В 1931 г., в разгар экономического кризиса, губернатор Рузвельт нанес еще один болезненный удар по идеологическим опорам американизма в том его понимании, которое культивировалось сторонниками «твердого индивидуализма», с железной непреклонностью отвергавшими идею наделения государства функцией социальной защиты граждан, обездоленных экономической стихией. Социал-дарвинизм вынужден был оставить важные позиции, когда летом 1931 г. законодательное собрание штата Нью-Йорк, созванное на специальную сессию главой исполнительной власти, без проволочек приняло закон о чрезвычайной помощи по безработице («Закон Уикса»), предусматривавший создание специальной Временной администрации помощи. Словечко «временная» оказалось утешительной уступкой фанатам формулы «выживает сильнейший». Была пробита брешь в антистейтистском мировоззрении, где узаконение фактического неравенства уживалось с культом джефферсонианства и фарисейски циничным отношением к праву выбора рядового американца, «маленького человека». «Возница» предлагал выбираться на дорогу, не теряя даром времени и не пасуя перед критикой со стороны хранителей «американизма» и обвинениями в тайном сочувствии радикализму на европейский манер. Пройдет какое-то время, и судья Феликс Франкфуртер, сблизившийся в эти годы с губернатором Нью-Йорка и собравший вокруг него команду интеллектуалов («мозговой трест»), в письме другу-скептику У. Липпману скажет, что Америке следует идти именно таким путем, ведущим к «чему-то вроде эгалитаризма» {73}.
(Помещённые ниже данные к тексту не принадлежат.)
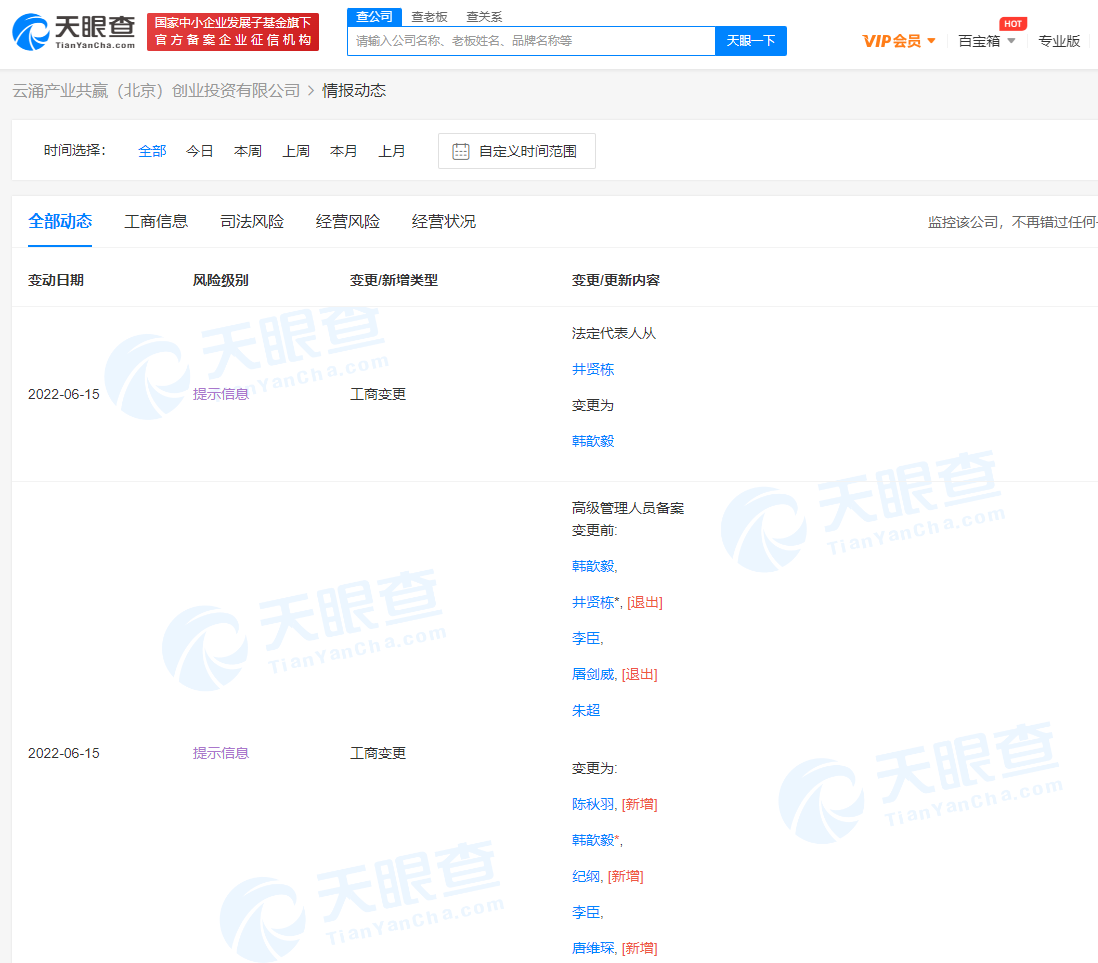View the 经营状况 tab

pos(444,221)
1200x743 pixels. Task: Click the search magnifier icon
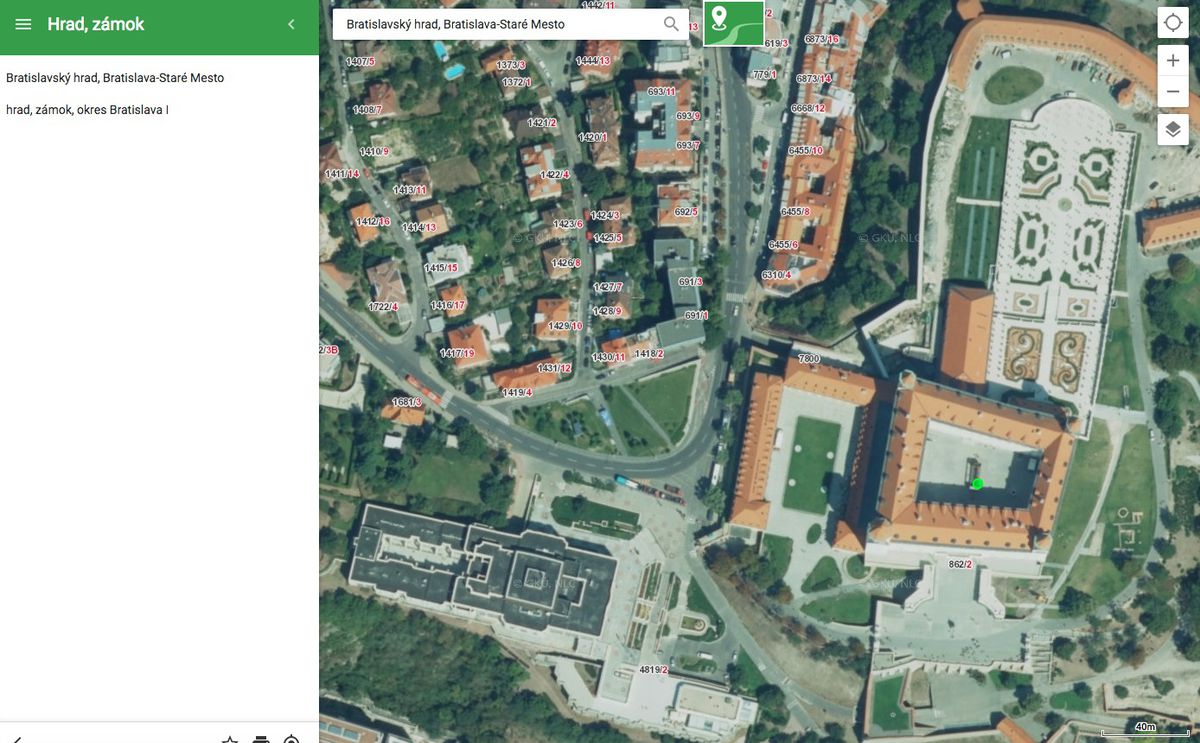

Итак, инкубационный период «нового курса» содействовал, а может быть, даже обеспечил создание необходимого интеллектуального задела для реализации будущей программы преобразований. Образно говоря, черновой вариант ответа на вопрос «Что делать?» сложился задолго до «экспериментальных» 100 дней. Без такого накопления интеллектуального капитала, размышлений об опыте других стран этой программы просто бы не было. Далее. В главном и основном Рузвельтом и его сплоченным окружением была продумана и политическая стратегия реформ, для которой едва ли кто-нибудь другой лучше Рузвельта мог бы найти короткое, но метафорически емкое и неповторимо близкое к сути обозначение: «чуть-чуть левее центра».